Ferdinando Salzano (fondatore dell’agenzia Friends & Partners, ndr) e altri nostri collaboratori mi hanno spinto in questa direzione. Perché devo dire che la malattia che ho vissuto mi ha portato in una dimensione nuova, non per forza negativa. Forse un po’ distaccata da tutta una serie di logiche, di cose, legate anche alla musica e agli aspetti legati alla scrittura della musica

Cosa ti ha portato questa dimensione?
Un po’ a distaccarmi da quello che è la promozione, il marketing, gli orpelli che poi sono importanti, ma mi sento un po’ più distante da tutto questo ora. Quindi anche l’idea di fare un grande evento fine a se stesso non mi interessava.

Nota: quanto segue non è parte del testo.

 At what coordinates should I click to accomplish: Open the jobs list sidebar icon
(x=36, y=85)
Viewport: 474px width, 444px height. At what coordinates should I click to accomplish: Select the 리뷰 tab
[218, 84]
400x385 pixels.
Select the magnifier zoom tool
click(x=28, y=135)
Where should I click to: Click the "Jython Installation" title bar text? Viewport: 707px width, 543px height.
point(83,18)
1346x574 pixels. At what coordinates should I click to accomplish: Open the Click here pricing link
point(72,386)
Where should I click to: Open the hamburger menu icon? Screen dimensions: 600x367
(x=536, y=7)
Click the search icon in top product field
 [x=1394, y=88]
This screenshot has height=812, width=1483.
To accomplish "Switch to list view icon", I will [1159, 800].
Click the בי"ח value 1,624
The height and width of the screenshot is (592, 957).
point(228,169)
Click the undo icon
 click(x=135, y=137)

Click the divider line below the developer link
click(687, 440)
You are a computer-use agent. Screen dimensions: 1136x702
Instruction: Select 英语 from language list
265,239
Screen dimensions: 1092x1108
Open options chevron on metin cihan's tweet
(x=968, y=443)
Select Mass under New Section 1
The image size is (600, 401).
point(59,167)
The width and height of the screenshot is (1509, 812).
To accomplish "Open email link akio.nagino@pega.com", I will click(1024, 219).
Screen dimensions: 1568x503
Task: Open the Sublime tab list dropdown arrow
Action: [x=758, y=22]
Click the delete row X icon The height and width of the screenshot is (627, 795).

Da un altro punto di vista avevo anche molto paura di non farcela, di non sapere se avrei retto anche perché il lavoro con la respirazione, con il diaframma, è stato impegnativo e ho dovuto lavorarci sopra. In realtà mi ho preso anche molta pausa dal canto, quindi mi ero quasi un po’ abituato a questa situazione “defilata”.

Stupito dal sold out immediato?
Molto. Quindi pian piano dopo il sold out, i miei collaboratori mi hanno convinto anche a continuare la festa nella mia città, a Bologna nel 2026. Ma non sto pensando a un tour. Mi è piaciuta questa esperienza perché potrebbe dare il via a una serie di concerti unici per costruire qualcosa di diverso di volta. Un po’ come Guccini che faceva un concerto una volta al mese e ogni volta in base a quello che beveva era un po’ diverso e anche quello che raccontava,

Cosa ti ha regalato questo concerto?
Mi ha dato molta energia e anche il fatto di non avere un disco nuovo, ha aiutato nella composizione della scaletta. Questa volta avevo solo la mia storia nuda e cruda. Non è stato proprio un viaggio cronologico, c’erano anche canzoni non per forza così popolari, soprattutto pescate dai primi dischi a cui sono legato.

Come hai aperto con il brano “Primavera” (1984)?
La primavera è un simbolo di rinascita, di cambiamento affascinante che accade non per forza dopo una sfiga, dopo una malattia, ma anche nella vita, anche quando va tutto bene. Può essere che la primavera ti metta dentro quell’entusiasmo di vivere qualcosa di nuovo o una nuova leggerezza o una nuova felicità o la ricerca della felicità.

Sul palco sono comparsi Elisa, Cesare Cremonini e Jovanotti, un atto forte di amicizia e di stima…
Quando Cesare mi ha invitato a cantare al suo stadio, lì ho avuto percezione che ero tornato a vivere. Poi ho accettato di cantare la sua ‘San Luca’ perché è un luogo che ritorna spesso nella mia vita sia artistica che privata. Con Lorenzo mi sono sentito spesso, anche quando lui stesso stava vivendo un altro momento difficile. È stata una persona importante, chiacchieravamo non per piangerci addosso, ma per tenerci su e aggiornarci sul nostro stato di salute. Poi Elisa c’è perché ha un grande talento e una voce straordinaria.

Che impatto ha avuto la malattia nella tua vita?
È stato molto drammatico perché non mi avevano quasi dato speranza. Mi ha fatto vivere un trauma abbastanza profondo però ho dovuto reagire nello stesso tempo. Ora vedo tutto diversamente. Sai quando senti i luoghi comuni che dicono che cambi la prospettiva di tutto dopo la malattia? È vero.

C’è un disco nel cassetto?
Sì. Avevo iniziato a lavorarci prima della malattia ma è figlio di quel tempo lì. Però sento che c’è il germe per qualche canzone nuova, però devo cominciare.

L’artista con “Rio Ari O Live” (stesso titolo dell’esposizione delle sue opere al Museo della Musica di Bologna) farà tappa anche nella sua Bologna, all’Unipol Arena di Casalecchio di Reno, con due appuntamenti nel 2026: sabato 24 gennaio e domenica 19 aprile. A queste si aggiunge una nuova data annunciata nella Capitale, il 12 marzo al Palazzo dello Sport di Roma.